PROBLEMS TO SOLVE:
1. Using the stocking advice thread, say whether each statement agrees with it, answering yes or no and quoting the deciding words: (a) The poster's current 20-gallon tank holds 8 guppies. (b) The poster wants a whole school of tetras in the new tank. (c) The poster has already bought the dwarf gouramis.
2. Reproduce the stocking advice thread word for word, from "-modern look to" up to and including "get cheap rock/stone.".

# Stocking Advice



## western (Jul 24, 2010)

I have a 30 gallon tank i am looking to setup. 
Things i know i want to have is 
-white/cream/tan sand (probably play sand or pool filter sand)
-modern look to the tank rocks, few simple plants(artificial will suffice as well)
-colorful active fishes *(important)
-less is more, dont want a whole school of tetra or something like that.

My current 20g tank has 8 xray tertras, 8 guppies, clown gravel, java moss and some lava rock.

There are so many choices, and so far what seems to fit my needs are cichlids. Also a pleco seems interesting and will look into them. I plan on going to Big Al Miss tommorow to have a looksee, but if i get get some advice before going it should make it easier.

Looking for advice on

-types of fishes to keep(be specific)
-type of tank setup they would prefer
-places in sauga to get cheap rock/stone.

++++++++++++++++++++++++++++++++++++++++++
EDIT
please critique my decision

2x dwarf gourami
4x black cory
6x neon tetra
2x geman blue ram

--------
so far i have only picked up the 6 neon tetras.

aqadvisor link -> http://bit.ly/cTmTai


----------



## BillD (Jun 5, 2006)

Text and element pointing records:
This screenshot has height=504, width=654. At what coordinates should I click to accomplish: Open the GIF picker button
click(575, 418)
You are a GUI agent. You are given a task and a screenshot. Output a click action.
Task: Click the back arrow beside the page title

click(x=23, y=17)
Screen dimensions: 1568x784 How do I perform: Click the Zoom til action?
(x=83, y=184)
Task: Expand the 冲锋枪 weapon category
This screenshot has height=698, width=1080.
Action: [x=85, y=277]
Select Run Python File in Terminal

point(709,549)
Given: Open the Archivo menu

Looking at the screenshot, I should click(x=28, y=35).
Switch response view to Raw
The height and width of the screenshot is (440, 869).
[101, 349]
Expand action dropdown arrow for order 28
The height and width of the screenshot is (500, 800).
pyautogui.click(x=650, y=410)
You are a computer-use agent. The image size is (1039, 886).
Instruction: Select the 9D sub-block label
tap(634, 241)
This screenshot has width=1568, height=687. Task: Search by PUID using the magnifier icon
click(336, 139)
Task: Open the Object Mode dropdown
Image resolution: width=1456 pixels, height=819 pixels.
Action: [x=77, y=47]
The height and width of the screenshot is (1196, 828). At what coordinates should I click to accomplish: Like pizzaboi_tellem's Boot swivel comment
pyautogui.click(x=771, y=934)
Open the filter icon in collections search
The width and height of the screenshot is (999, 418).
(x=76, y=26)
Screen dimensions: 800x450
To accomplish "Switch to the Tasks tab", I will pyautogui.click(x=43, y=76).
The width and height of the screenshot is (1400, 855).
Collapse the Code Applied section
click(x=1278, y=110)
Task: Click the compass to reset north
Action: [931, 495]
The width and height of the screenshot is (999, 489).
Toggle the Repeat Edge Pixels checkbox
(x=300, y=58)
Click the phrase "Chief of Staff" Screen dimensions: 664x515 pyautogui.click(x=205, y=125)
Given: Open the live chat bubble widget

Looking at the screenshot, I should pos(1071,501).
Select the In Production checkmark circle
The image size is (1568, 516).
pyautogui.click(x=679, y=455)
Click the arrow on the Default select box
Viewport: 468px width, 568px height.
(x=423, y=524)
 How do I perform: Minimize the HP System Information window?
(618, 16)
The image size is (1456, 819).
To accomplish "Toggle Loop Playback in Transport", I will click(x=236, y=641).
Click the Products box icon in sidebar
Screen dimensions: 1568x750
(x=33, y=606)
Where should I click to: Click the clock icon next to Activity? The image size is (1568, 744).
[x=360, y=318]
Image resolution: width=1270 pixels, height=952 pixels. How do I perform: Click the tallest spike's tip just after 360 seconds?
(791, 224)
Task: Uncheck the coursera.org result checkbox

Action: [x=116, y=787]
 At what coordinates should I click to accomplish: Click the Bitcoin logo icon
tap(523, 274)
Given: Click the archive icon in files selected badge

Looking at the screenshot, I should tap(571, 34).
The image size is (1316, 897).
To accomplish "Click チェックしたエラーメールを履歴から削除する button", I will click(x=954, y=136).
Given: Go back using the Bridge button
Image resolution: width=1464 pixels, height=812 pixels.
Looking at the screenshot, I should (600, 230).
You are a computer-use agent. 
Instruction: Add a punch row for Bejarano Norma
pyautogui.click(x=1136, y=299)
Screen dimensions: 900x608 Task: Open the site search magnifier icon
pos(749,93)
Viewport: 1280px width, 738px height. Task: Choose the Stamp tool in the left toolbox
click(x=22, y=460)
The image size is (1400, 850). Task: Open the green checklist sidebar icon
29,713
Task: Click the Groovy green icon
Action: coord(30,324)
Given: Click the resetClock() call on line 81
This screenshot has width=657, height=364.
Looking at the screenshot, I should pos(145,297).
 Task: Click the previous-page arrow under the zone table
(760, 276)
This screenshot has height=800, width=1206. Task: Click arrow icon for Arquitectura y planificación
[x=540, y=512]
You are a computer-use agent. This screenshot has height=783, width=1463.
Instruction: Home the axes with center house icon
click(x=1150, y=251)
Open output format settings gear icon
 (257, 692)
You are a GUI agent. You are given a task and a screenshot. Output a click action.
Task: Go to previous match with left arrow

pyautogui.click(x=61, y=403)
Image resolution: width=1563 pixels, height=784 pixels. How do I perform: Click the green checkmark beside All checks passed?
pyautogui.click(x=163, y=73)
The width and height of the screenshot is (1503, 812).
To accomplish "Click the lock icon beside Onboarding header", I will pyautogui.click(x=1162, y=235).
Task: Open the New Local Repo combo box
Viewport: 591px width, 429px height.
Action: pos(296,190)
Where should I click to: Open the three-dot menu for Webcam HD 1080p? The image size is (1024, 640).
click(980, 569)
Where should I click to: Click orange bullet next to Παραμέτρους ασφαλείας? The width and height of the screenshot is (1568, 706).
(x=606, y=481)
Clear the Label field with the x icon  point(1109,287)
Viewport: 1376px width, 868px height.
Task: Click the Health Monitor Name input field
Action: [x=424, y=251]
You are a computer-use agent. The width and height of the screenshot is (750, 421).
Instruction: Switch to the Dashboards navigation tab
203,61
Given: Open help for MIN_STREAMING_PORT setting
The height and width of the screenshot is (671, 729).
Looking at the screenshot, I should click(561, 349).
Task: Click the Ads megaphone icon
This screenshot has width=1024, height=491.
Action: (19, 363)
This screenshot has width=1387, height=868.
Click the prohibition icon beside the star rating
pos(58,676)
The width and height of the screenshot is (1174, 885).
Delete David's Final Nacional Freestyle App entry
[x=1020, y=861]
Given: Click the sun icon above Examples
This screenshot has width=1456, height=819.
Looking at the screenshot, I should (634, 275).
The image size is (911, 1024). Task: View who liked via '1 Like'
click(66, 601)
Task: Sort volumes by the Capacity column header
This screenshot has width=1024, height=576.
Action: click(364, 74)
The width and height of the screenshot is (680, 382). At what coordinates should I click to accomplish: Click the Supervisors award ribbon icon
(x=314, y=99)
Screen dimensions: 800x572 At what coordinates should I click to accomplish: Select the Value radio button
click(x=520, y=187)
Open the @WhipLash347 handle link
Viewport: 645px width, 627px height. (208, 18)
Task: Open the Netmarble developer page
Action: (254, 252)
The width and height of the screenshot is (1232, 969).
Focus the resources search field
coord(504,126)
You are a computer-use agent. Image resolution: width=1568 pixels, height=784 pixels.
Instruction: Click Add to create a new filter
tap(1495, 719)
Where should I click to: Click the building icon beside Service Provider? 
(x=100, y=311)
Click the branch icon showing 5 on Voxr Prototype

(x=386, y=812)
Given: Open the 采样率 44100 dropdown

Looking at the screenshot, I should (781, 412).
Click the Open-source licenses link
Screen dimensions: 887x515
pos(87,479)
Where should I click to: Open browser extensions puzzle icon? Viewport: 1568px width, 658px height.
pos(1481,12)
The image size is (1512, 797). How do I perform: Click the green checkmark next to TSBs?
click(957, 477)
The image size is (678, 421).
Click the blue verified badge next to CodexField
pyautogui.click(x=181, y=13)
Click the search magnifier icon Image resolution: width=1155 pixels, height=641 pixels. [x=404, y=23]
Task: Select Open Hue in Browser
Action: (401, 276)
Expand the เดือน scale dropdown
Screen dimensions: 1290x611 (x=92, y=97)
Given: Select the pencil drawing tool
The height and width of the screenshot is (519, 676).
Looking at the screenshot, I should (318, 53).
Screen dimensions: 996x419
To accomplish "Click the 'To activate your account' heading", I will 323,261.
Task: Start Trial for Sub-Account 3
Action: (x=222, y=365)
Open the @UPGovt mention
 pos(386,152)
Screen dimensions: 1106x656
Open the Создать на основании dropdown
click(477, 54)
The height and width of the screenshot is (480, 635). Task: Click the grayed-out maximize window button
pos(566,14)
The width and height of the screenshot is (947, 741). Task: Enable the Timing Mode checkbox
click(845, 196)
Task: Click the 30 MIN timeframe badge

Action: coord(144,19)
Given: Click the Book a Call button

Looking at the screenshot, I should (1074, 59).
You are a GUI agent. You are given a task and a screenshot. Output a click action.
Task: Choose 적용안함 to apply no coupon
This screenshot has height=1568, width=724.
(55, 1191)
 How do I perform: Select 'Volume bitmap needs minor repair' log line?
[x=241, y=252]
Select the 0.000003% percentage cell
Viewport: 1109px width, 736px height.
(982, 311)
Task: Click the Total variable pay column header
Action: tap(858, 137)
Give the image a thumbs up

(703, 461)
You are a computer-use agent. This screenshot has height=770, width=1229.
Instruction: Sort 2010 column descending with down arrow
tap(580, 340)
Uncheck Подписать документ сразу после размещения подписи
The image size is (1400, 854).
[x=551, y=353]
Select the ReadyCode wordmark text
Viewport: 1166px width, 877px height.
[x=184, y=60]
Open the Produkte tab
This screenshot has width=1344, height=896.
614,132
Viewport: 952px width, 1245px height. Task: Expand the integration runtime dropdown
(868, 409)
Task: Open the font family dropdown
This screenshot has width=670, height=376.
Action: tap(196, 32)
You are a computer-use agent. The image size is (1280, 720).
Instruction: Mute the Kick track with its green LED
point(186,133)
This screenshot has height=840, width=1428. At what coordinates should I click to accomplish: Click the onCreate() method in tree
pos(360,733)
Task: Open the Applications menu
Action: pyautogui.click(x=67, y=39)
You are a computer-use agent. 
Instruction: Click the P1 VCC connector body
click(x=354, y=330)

THE SOLUTIONS:
1.
(a) Yes: "My current 20g tank has 8 xray tertras, 8 guppies"
(b) No: "dont want a whole school of tetra or something like that."
(c) No: "so far i have only picked up the 6 neon tetras."

2.
-modern look to the tank rocks, few simple plants(artificial will suffice as well)
-colorful active fishes *(important)
-less is more, dont want a whole school of tetra or something like that.

My current 20g tank has 8 xray tertras, 8 guppies, clown gravel, java moss and some lava rock.

There are so many choices, and so far what seems to fit my needs are cichlids. Also a pleco seems interesting and will look into them. I plan on going to Big Al Miss tommorow to have a looksee, but if i get get some advice before going it should make it easier.

Looking for advice on

-types of fishes to keep(be specific)
-type of tank setup they would prefer
-places in sauga to get cheap rock/stone.